Below are the records. Gather each line that holds "Президент".

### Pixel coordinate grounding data
━━━━━━━━━━━━━━━━━━━━━━━━━━━━━━

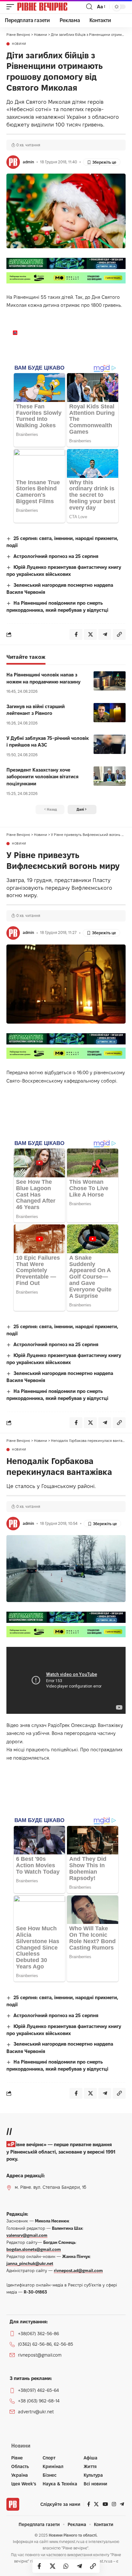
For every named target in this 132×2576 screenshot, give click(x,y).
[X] (96, 2504)
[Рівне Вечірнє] (51, 6)
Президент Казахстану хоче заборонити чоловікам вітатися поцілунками (42, 777)
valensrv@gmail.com (26, 2235)
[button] (11, 6)
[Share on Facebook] (39, 2566)
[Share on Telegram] (79, 2566)
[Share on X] (52, 2566)
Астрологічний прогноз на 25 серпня (55, 556)
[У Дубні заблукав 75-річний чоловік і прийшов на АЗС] (110, 744)
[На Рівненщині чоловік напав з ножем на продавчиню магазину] (110, 681)
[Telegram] (122, 2504)
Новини (19, 43)
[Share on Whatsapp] (66, 2566)
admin (28, 162)
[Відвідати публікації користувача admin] (13, 162)
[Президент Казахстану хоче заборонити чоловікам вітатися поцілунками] (110, 776)
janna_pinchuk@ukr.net (29, 2263)
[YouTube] (105, 2504)
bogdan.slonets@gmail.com (33, 2249)
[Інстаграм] (114, 2504)
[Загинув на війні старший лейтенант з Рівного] (110, 712)
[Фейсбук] (89, 2504)
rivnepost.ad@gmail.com (78, 2270)
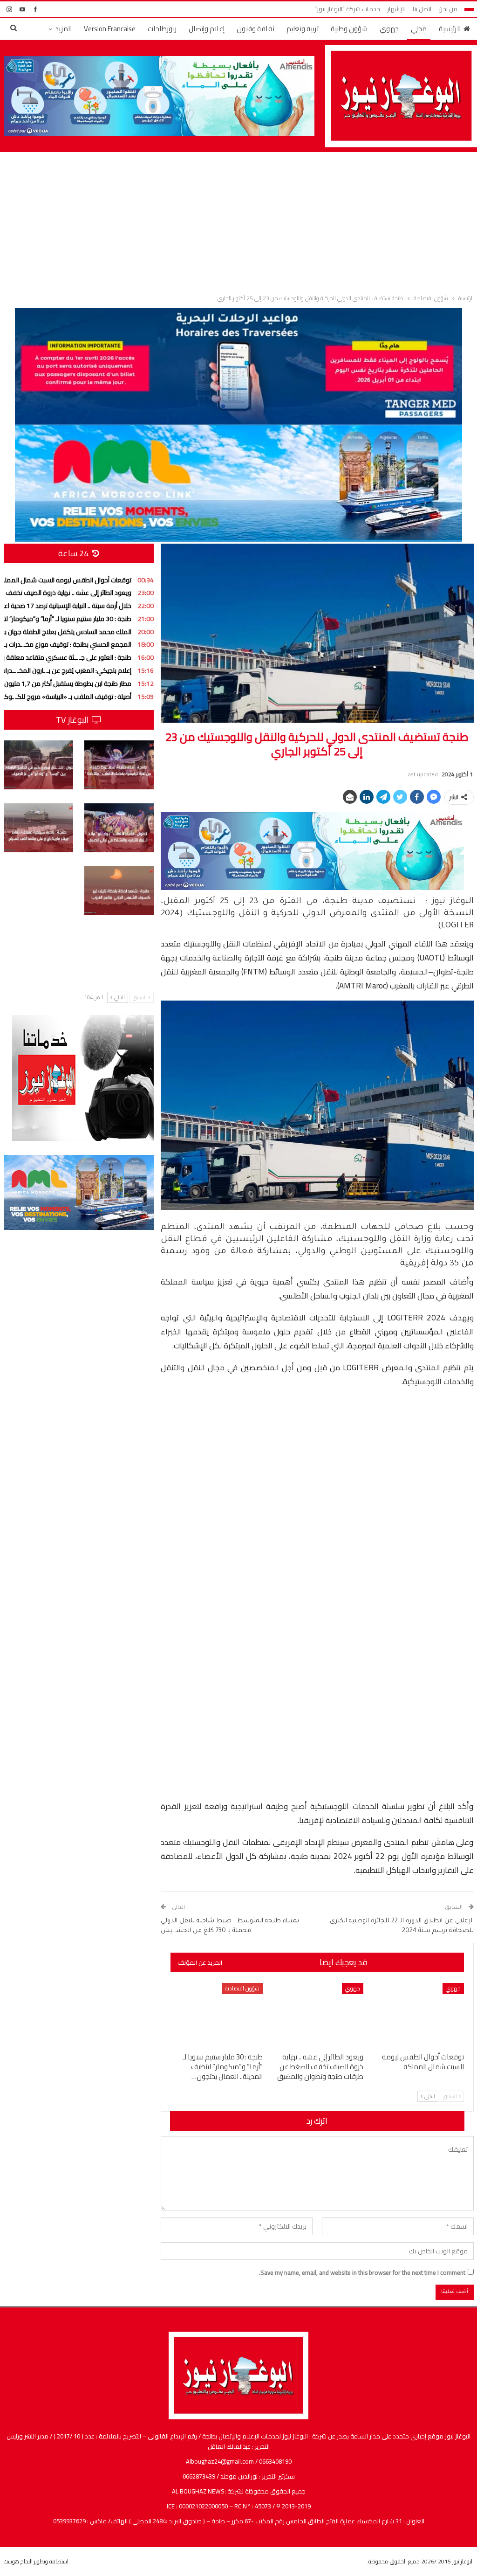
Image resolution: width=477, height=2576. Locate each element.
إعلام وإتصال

━━━━━━━━━━━━━━━━━━━━━━━━━━━━━━

### Solution for this task
Президент Казахстану хоче заборонити чоловікам вітатися поцілунками (42, 777)
[Президент Казахстану хоче заборонити чоловікам вітатися поцілунками] (110, 776)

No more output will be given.